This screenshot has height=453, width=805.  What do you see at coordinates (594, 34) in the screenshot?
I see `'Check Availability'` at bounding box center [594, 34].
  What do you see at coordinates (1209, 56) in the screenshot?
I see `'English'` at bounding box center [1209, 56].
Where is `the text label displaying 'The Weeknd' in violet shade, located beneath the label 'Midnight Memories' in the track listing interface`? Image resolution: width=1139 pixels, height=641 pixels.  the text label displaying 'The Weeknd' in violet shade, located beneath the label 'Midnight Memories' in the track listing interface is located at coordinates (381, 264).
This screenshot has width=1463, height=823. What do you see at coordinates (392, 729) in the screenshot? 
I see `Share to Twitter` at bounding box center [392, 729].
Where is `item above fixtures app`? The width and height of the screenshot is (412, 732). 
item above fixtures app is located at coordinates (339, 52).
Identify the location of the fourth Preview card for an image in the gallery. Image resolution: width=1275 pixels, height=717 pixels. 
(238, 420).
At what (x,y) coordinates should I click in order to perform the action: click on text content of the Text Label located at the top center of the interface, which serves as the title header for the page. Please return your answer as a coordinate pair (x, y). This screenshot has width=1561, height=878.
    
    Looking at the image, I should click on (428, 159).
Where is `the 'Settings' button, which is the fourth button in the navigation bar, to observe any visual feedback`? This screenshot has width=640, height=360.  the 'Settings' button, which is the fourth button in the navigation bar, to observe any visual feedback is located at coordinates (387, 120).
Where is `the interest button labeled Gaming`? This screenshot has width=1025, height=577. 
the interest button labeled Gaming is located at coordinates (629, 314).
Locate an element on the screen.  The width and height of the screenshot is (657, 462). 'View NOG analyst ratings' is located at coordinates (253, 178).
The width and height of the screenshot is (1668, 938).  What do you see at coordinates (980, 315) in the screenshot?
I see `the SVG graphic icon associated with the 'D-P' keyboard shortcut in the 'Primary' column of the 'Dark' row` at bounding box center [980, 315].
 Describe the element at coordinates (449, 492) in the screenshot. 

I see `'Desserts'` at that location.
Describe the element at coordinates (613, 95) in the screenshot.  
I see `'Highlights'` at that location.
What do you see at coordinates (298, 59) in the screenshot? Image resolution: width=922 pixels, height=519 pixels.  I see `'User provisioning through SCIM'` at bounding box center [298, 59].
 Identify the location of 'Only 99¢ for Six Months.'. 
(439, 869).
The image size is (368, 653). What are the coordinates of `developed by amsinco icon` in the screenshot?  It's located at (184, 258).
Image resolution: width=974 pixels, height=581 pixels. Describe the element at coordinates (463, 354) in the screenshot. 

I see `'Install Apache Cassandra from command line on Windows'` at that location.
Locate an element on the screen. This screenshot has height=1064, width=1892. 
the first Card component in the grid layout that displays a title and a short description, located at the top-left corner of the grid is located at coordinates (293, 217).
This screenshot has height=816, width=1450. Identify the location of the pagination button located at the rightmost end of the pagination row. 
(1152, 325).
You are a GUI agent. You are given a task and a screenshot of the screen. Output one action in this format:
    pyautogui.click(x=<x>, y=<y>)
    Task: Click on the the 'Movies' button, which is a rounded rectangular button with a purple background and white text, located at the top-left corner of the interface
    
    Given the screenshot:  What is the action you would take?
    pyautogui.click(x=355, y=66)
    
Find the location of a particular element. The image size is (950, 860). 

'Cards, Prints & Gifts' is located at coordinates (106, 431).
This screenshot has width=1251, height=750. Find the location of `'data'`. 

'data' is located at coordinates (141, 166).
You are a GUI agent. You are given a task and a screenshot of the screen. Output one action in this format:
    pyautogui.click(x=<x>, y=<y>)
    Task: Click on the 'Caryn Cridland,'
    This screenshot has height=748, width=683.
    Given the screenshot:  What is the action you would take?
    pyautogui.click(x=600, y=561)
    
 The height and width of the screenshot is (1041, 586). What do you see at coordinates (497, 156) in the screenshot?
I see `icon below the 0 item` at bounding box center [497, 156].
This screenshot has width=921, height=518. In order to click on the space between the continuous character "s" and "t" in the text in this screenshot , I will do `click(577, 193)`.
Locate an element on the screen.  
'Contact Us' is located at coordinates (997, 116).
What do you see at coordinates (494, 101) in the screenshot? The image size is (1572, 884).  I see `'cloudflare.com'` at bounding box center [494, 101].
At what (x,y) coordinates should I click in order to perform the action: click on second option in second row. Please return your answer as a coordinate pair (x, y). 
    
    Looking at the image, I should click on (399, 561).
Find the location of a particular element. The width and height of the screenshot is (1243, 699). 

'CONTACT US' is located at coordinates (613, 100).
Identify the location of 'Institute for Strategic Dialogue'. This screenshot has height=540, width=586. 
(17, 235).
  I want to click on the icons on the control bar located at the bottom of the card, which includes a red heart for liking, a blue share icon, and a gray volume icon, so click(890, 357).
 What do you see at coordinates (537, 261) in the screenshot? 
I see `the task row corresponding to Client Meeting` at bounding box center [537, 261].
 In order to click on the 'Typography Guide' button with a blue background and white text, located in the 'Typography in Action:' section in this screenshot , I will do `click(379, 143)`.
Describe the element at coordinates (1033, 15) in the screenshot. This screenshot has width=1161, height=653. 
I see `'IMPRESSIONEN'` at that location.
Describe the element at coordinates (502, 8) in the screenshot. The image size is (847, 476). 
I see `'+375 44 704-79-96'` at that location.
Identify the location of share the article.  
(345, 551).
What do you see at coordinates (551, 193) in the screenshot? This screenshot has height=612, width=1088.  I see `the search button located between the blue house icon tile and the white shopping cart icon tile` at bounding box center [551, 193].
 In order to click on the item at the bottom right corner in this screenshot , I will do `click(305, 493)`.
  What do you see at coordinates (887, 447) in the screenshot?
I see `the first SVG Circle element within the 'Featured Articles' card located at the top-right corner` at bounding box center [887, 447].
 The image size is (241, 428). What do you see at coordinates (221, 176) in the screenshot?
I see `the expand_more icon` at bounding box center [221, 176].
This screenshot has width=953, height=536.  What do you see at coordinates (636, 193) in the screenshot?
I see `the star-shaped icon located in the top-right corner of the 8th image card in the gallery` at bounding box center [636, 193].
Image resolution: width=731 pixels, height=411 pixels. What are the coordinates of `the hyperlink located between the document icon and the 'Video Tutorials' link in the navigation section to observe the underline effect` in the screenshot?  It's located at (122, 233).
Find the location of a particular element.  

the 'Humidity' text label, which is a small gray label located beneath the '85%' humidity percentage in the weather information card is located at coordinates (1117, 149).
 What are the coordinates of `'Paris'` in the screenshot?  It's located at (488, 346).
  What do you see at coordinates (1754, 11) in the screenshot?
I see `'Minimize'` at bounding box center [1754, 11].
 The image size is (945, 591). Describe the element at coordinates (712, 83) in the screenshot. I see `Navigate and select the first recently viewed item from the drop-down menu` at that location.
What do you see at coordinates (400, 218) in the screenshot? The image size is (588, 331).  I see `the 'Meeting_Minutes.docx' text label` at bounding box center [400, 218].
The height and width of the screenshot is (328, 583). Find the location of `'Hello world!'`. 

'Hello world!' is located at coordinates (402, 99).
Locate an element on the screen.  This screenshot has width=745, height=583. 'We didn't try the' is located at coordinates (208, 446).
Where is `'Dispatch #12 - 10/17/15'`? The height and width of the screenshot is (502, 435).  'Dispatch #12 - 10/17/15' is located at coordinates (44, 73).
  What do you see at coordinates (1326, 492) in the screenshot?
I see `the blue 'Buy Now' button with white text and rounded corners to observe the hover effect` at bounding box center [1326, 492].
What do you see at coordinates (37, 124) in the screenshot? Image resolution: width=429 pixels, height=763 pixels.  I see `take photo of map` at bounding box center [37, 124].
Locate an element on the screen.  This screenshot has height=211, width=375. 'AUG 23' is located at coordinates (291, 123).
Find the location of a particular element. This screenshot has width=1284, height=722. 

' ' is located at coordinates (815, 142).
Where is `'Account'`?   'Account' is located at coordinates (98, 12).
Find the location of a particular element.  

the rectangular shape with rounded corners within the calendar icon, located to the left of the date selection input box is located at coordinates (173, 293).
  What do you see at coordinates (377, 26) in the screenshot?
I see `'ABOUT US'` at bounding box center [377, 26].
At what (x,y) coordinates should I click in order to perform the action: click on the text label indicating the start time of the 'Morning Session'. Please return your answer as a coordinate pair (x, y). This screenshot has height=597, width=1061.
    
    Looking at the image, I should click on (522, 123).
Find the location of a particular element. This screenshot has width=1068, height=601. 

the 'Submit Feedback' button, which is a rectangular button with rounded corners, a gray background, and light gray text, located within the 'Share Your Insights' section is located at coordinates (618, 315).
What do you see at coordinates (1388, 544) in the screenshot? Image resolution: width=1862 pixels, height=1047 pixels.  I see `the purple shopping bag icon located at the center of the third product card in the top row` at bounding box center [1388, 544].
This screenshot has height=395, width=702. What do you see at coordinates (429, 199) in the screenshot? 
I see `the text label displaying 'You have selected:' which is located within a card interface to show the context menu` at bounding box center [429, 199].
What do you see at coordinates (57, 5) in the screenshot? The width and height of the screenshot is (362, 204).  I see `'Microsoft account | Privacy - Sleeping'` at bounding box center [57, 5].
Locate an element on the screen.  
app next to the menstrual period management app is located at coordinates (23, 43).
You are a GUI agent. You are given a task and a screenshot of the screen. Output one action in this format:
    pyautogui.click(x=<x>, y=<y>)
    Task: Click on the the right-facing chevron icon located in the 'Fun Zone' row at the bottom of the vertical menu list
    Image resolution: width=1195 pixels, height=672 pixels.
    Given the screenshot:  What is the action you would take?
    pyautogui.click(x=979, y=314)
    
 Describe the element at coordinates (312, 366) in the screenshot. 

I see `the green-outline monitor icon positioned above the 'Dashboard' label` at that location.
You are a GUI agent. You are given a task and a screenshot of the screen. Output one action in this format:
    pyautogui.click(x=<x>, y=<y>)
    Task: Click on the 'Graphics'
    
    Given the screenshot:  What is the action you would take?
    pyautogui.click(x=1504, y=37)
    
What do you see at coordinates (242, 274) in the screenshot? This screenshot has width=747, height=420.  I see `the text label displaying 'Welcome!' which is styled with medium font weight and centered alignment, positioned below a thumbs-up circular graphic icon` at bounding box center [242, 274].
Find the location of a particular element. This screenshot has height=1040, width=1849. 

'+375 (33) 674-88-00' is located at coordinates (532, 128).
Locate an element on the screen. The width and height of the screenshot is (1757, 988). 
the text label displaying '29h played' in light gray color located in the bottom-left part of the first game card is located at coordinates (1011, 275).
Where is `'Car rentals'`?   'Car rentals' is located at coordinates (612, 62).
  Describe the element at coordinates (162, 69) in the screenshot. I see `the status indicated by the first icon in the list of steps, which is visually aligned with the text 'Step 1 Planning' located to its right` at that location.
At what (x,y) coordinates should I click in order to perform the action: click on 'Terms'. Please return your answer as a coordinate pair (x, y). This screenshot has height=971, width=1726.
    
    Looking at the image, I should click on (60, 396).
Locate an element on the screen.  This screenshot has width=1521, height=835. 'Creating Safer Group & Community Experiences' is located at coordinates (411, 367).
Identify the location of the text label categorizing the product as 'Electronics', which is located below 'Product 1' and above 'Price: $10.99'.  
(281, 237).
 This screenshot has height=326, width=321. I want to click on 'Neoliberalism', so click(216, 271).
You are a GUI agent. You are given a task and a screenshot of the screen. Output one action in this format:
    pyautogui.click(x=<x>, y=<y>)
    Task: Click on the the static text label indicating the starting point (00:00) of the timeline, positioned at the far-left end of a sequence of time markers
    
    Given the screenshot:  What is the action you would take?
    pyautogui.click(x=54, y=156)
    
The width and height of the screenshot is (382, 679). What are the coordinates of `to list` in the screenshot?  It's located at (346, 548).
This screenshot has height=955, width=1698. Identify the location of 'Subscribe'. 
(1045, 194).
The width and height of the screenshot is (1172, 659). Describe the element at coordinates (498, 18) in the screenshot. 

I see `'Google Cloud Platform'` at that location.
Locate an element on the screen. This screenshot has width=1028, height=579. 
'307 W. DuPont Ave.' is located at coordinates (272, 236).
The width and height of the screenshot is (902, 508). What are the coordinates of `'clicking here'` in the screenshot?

────────────────

Quote the lines of the data word for word, starting at the line that contains "coordinates (208, 446)." and ending at the line that contains "Looking at the image, I should click on (522, 123).".

**EXERCISE SOLUTION**:
Locate an element on the screen.  This screenshot has width=745, height=583. 'We didn't try the' is located at coordinates (208, 446).
Where is `'Dispatch #12 - 10/17/15'`? The height and width of the screenshot is (502, 435).  'Dispatch #12 - 10/17/15' is located at coordinates (44, 73).
  What do you see at coordinates (1326, 492) in the screenshot?
I see `the blue 'Buy Now' button with white text and rounded corners to observe the hover effect` at bounding box center [1326, 492].
What do you see at coordinates (37, 124) in the screenshot? Image resolution: width=429 pixels, height=763 pixels.  I see `take photo of map` at bounding box center [37, 124].
Locate an element on the screen.  This screenshot has height=211, width=375. 'AUG 23' is located at coordinates (291, 123).
Find the location of a particular element. This screenshot has width=1284, height=722. 

' ' is located at coordinates (815, 142).
Where is `'Account'`?   'Account' is located at coordinates (98, 12).
Find the location of a particular element.  

the rectangular shape with rounded corners within the calendar icon, located to the left of the date selection input box is located at coordinates (173, 293).
  What do you see at coordinates (377, 26) in the screenshot?
I see `'ABOUT US'` at bounding box center [377, 26].
At what (x,y) coordinates should I click in order to perform the action: click on the text label indicating the start time of the 'Morning Session'. Please return your answer as a coordinate pair (x, y). This screenshot has height=597, width=1061.
    
    Looking at the image, I should click on (522, 123).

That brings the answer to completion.